Thank You. I thought my COPD would get better with the winter weather, but has become much worse. I have never had a problem until May when I was diagnosed with pulmonary fibrosis, a month later told I had COPD too. Was never a smoker, commuted a great deal though and lived in a steel town much of my life. Sucked a lot of jet engine exhaust too. I still think The sulfa based antibiotic used to reduce the size of an inflamed lymph node on the side of my neck scared my lungs. Seems exercise and hiking helps me more than anything and expanding my lungs with full breaths as possible. I’ve always been a fan of Emergen-C (1000mg vitamin C) and will take some tomorrow. I haven’t had a cold or flu for better then 10 years, can’t really remember when. I always thought this fizzy drink was the reason for that. Get the sniffles, drink the fizz, lol. I must be doing something right.

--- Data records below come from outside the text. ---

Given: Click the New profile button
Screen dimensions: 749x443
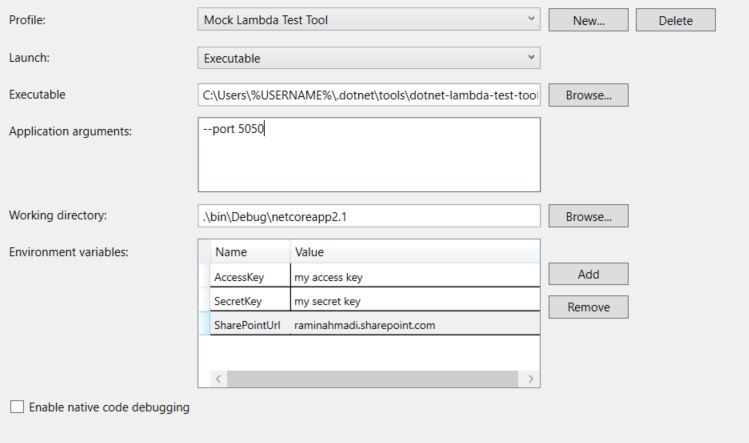Looking at the screenshot, I should pyautogui.click(x=588, y=20).
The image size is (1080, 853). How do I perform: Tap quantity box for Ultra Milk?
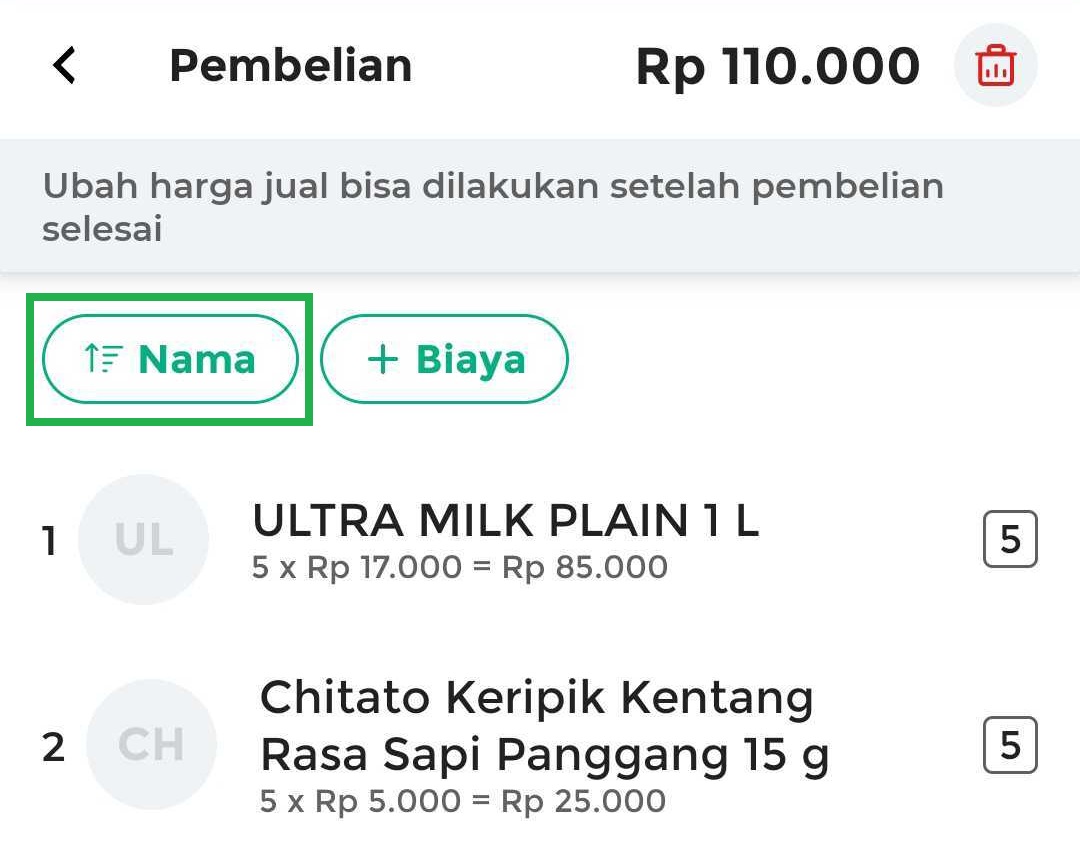[1010, 540]
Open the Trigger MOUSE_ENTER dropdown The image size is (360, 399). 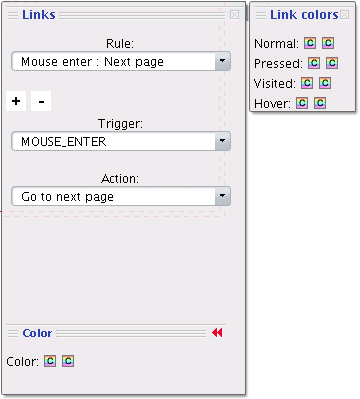pos(121,141)
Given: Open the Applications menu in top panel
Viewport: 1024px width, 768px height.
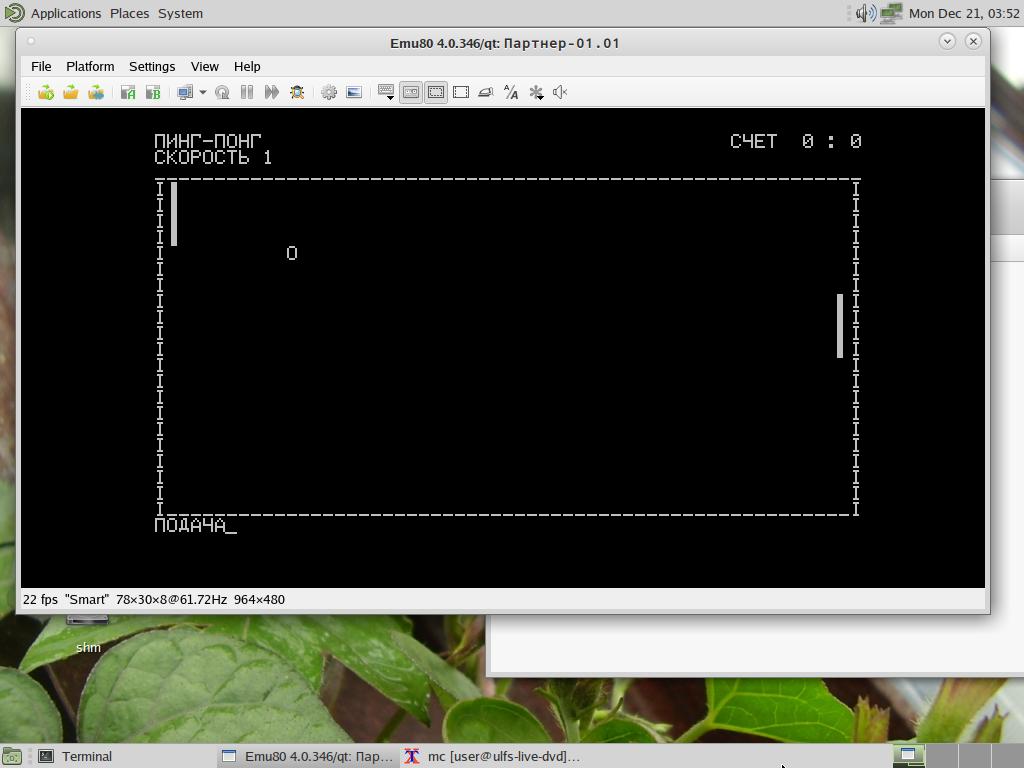Looking at the screenshot, I should [65, 13].

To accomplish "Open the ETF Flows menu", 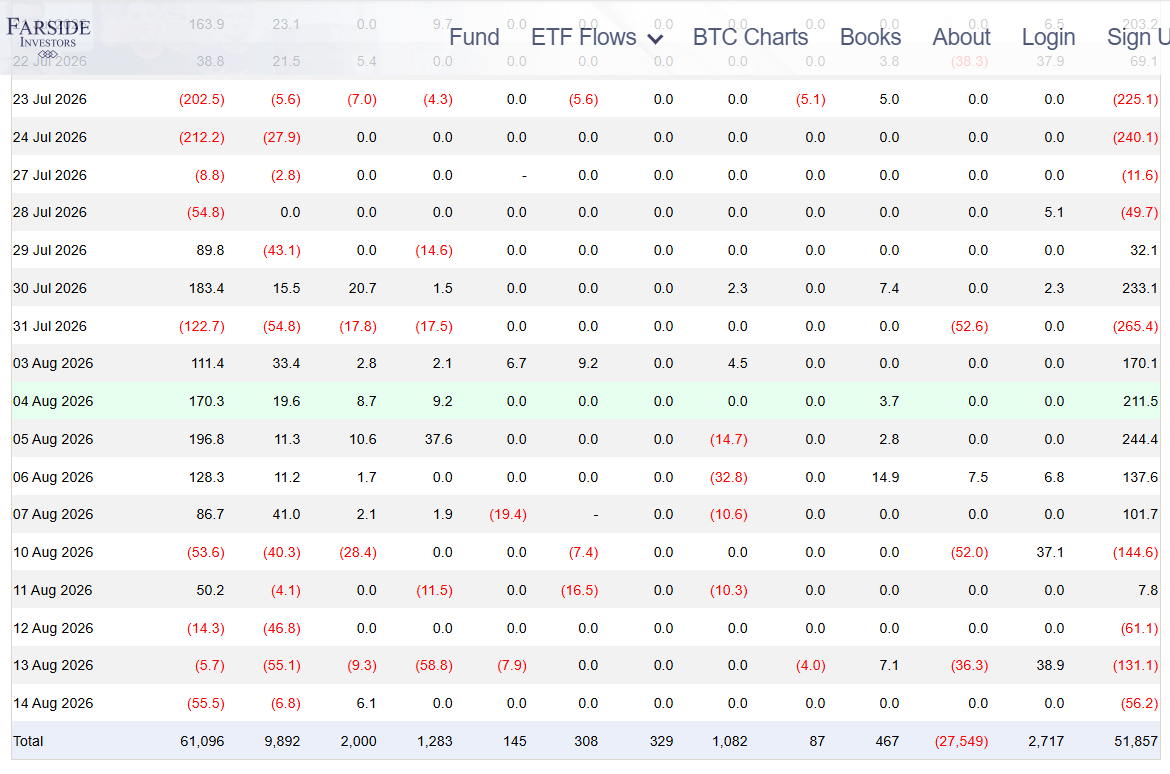I will pyautogui.click(x=584, y=37).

Here comes another river of borrowed Federal cash. Once this hits the market geezers who spent years destroying their bodies will dump another mountain of debt onto their grandchildren so they can live a few more years.
“”they call it Idiopathic Pulmonary Fibrosis(IPF).””
Now that is interesting. Idiopathic meaning - no known cause, right? It must really puzzle the medical profession and of course, yourself. Nothing to explain that diagnosis. Nothing in your life working with certain materials etc.,? And you didn’t even have the pleasure of smoking - and I will admit those years were pleasurable with friends/relatives playing cards, coffee breaks at work etc. I think those coffee breaks were the reason I took up smoking to begin with - because everyone else was smoking. At least that’s what I told myself - but hey, I could get away with it as I didn’t start until my mid 20’s....
You take care....
“COPD, including chronic bronchitis and emphysema, is expected to become the third-greatest cause of death worldwide by the year 2020.”
Hmmm. How do they account for this since smoking has been banned all over the place and the number of smokers has decreased astronomically? Maybe something else going on? Veganism? Belief in global warming? Being a democrat? Driving a Prius?
Smoking is still widely done in China, India, and other developing countries.